Et oui, notre Trophée Aïcha des Gazelles a commencé comme cela un beau matin de mars à la conférence de presse de l'Unesco . Dominique Serra la pétillante organisatrice qui adore faire des surprises en avait réservé une de taille pour la vingtième édition de son événement en invitant 2 gazous, un pilote et un navigateur, à se mesurer aux 220 gazelles de la course. Autant vous dire que tout en gardant un sourire de circonstance, nous ne faisions pas les malins pour autant.
Et voici notre voiture l'ISUZU 199 quelques heures avant le départ du Prologue. En parfait état, comme neuve. Ça ne va pas durer.... Il faudrait d'ailleurs montrer plus d'images des véhicules à l'arrivée pour montrer que ce rallye est loin d'être une sinécure comme certains pourraient l'imaginer à tort. Fournie et préparée par Stéphane, concessionnaire à Plouay (Finistère) j'ai le plaisir de courir sous les couleurs de ma Bretagne. C'est déjà ça.
Et voilà notre équipe de mécanos, Denis et Stéphane, déjà occupés à changer nos jolies roues vert fluo sous l'oeil attentif de David le pilote. Je ne les remercierai jamais assez de leur patience et gentillesse. La voiture, comme le bateau, c'est une histoire d'équipe. Chaque soir, nous ramenions la 199 pleine de poussière et de bosses pour la retrouver comme neuve le matin pour un nouveau départ. Sans compter le rendez vous de l'apéro du soir espoir qu'il était impensable de rater....
Le Rallye des Gazelles est avant tout une histoire de navigation. C'est pour cela que dès le départ je choisis de mettre le pilote dans le coup en lui montrant mes chères boussoles, ma règle Cras et mon compas de relèvement, même si nous avions choisi de ne pas partager pendant la course. Mais, c'est important que l'un comprenne bien ce que fait l'autre et vice versa.
David est un grand pilote de rallye moto, peut être le meilleur actuellement.
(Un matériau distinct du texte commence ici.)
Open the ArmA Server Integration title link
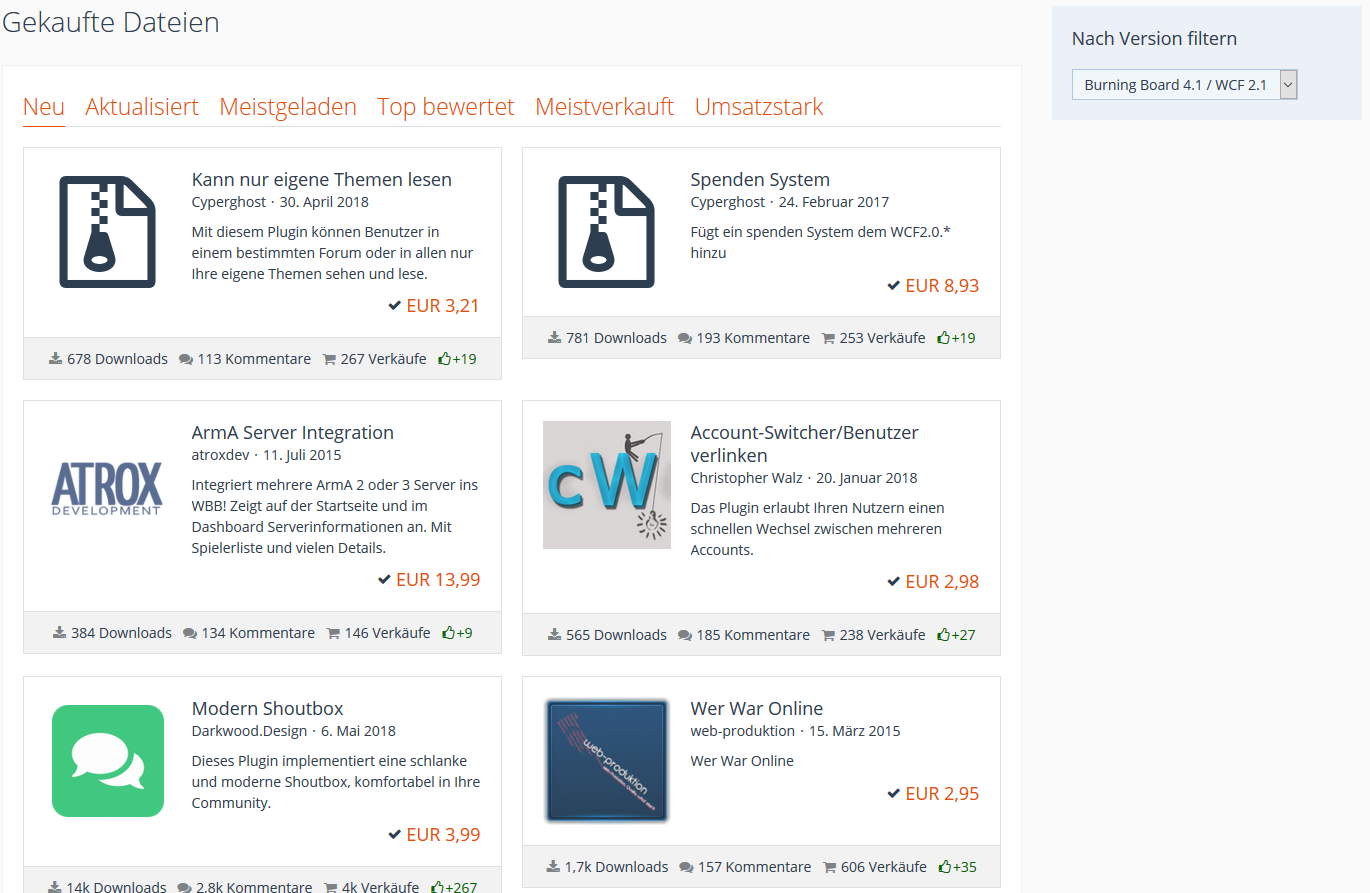 292,433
Nous nous sommes rencontrés par l'intermédiaire d'un ami commun , Jean Pierre Aujoulet, qui m'avait jadis engagé chez Gauloises et qui s'occupe actuellement du team de David.
Je fonctionne beaucoup à l'intuition et il ne m'a pas fallu plus d'un repas en commun pour comprendre qu'on allait bien s'entendre.
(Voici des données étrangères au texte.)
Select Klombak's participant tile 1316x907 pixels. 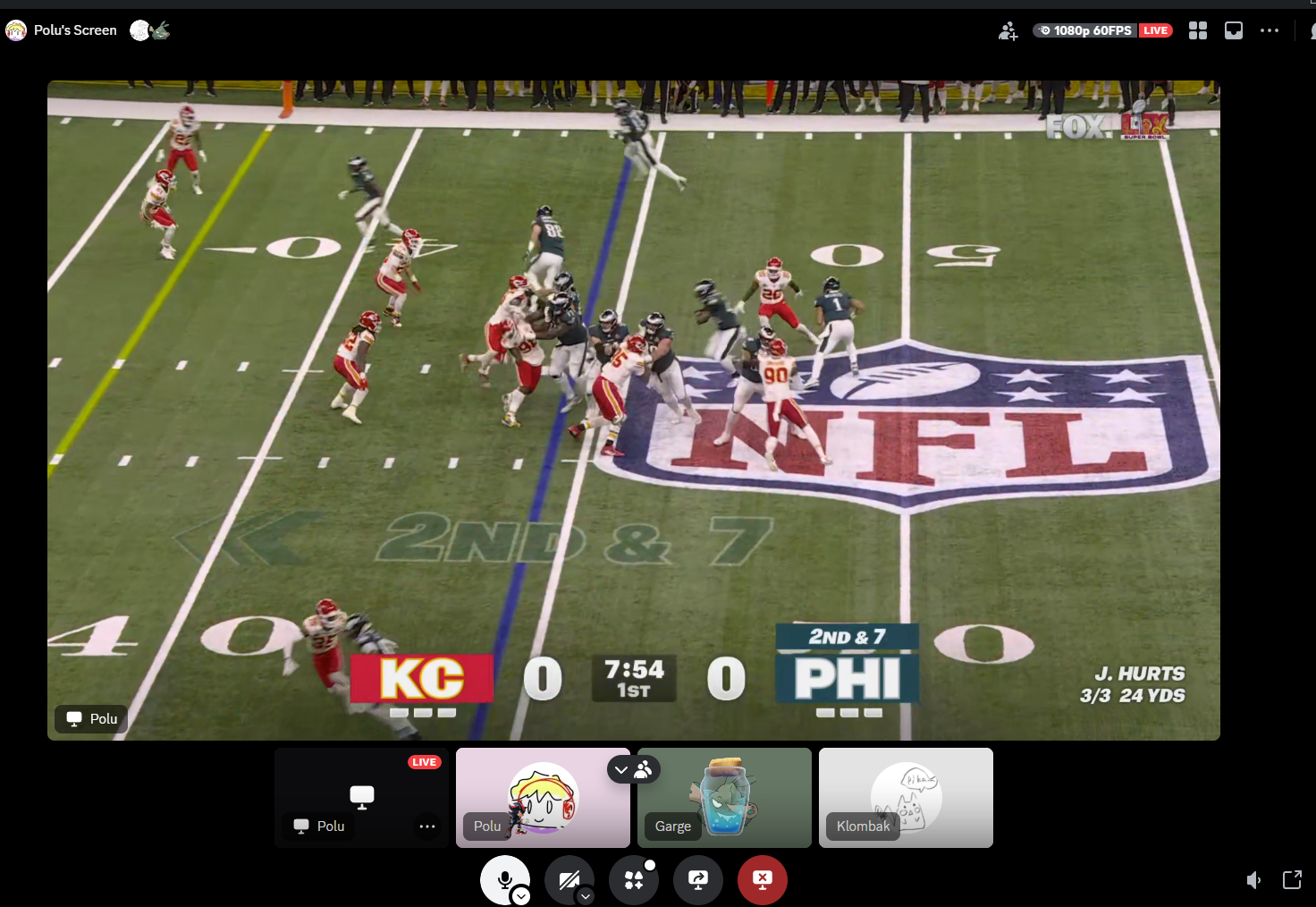(906, 798)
On s'est vite rendu compte que ça n'allait pas être facile et qu'il y allait avoir du boulot. David croyait que les balises étaient posées sur les pistes comme au Paris-Dakar. Au début du Prologue, quand je lui ai dit qu'il fallait passer tout droit à travers les herbes à chameaux, il a fait une drôle tête. D'ailleurs, quelques minutes plus tard, on était paumés et on cherchait notre première balise debout sur le toit de notre 4X4.
Voilà donc ce à quoi j'ai passé le plus clair de mon temps. Tirer des relèvements et des caps. Le Rallye Aïcha des Gazelles se gagne au nombre de kilomètres parcourus. Le matin, l'organisation vous donne un road book avec les points GPS des balises à trouver dans la journées. Il s'agit de les placer avec soin sur des cartes au 1/100000 ème (1cm=1km) et de partir à la chasse en essayant de parcourir le moins de distance possible. Beaucoup moins facile qu'en mer parce que dans le désert sud marocain, la ligne directe est encombrée d'obstacles difficiles voire impossibles à franchir: dunes escarpées, reliefs déchiquetés, oueds asséchés au tracé improbable, canyons insondables... Quelle que soit la valeur du pilote...! N'est-ce pas David...!
De plus, il est difficile de repérer des amers précis et surtout d'apprécier les distances afin de réaliser des triangulations efficaces pour vérifier sa route.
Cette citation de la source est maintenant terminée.